Yes, yes, and yes.  The levy, seizure and sale remedy may be used to collect any tax levied by a local government.  It can also be used to collect those debts that are the equivalent of property taxes for collection purposes, which include special assessments, nuisance abatement costs, and minimum housing standard enforcement expenses, a.k.a. demolition liens.  (Click here for more details about these non-tax debts.)

N.C.G.S. §153-147 and §160A-207 permit counties and cities to rely on both the attachment and garnishment remedy and the levy and sale remedy for all local taxes they assess.  These statutes incorporate the expedited procedures for the two remedies found in the Machinery Act, as the collection of property tax statutes is known. Attachment and garnishment targets a taxpayer’s intangible personal property such as bank accounts, wages, rents or other debts owed to the taxpayer.  Levy and sale targets the taxpayer’s tangible personal property, which could literally be anything that that the taxpayer owns: a car, a boat, a computer, inventory, factory equipment, or even a collection of mint condition Village People old-school vinyl albums.  

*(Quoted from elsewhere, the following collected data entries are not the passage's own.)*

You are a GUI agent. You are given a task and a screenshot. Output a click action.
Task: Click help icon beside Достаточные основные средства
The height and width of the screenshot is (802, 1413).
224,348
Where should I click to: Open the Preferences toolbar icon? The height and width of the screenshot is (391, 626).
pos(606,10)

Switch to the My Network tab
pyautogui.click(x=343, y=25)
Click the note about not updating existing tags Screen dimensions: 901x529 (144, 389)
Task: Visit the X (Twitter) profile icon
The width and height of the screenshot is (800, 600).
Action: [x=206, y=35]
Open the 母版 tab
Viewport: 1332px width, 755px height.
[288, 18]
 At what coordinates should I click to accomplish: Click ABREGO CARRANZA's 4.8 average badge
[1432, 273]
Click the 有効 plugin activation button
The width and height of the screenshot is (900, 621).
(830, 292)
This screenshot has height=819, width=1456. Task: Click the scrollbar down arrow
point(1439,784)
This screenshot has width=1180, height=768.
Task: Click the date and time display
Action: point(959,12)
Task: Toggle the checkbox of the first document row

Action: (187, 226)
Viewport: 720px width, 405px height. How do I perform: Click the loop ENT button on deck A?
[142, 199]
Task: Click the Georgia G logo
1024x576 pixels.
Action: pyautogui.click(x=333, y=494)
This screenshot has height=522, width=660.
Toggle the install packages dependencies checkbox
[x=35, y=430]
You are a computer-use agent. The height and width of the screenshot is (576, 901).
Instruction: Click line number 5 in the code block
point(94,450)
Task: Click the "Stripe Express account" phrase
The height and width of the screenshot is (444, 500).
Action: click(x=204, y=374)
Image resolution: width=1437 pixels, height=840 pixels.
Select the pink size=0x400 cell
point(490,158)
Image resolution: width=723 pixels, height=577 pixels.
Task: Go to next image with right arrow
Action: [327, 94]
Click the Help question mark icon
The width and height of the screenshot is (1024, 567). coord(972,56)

Tax collectors usually turn to attachment and garnishment first because that remedy avoids many of the practical concerns involved with the levy and sale remedy: no need to rent a truck or a storage space or worry about exactly how much those Village People albums will fetch at auction. As this bulletin explains, all that is required to start an attachment is a notice mailed to both the taxpayer and the taxpayer’s bank or employer.  But there’s the rub.  What if the taxpayer is a corporate entity and therefore has no employer? What if the collector has no idea where the taxpayer banks?

In such cases, the levy and sale remedy is likely the collector’s best option.  (Set-off debt collection is always available, too, but that can take months and only works if the taxpayer gets a state income tax refund or hits the lottery.)  The beauty of levy and sale is that the mere threat of a seizure of the taxpayer’s property is often enough to produce a prompt payment.  This is especially true for business taxpayers, who will quickly realize that operations may cease during and after the levy.  It’s tough for a store to remain open if the tax collector has seized all of its inventory or cash registers.  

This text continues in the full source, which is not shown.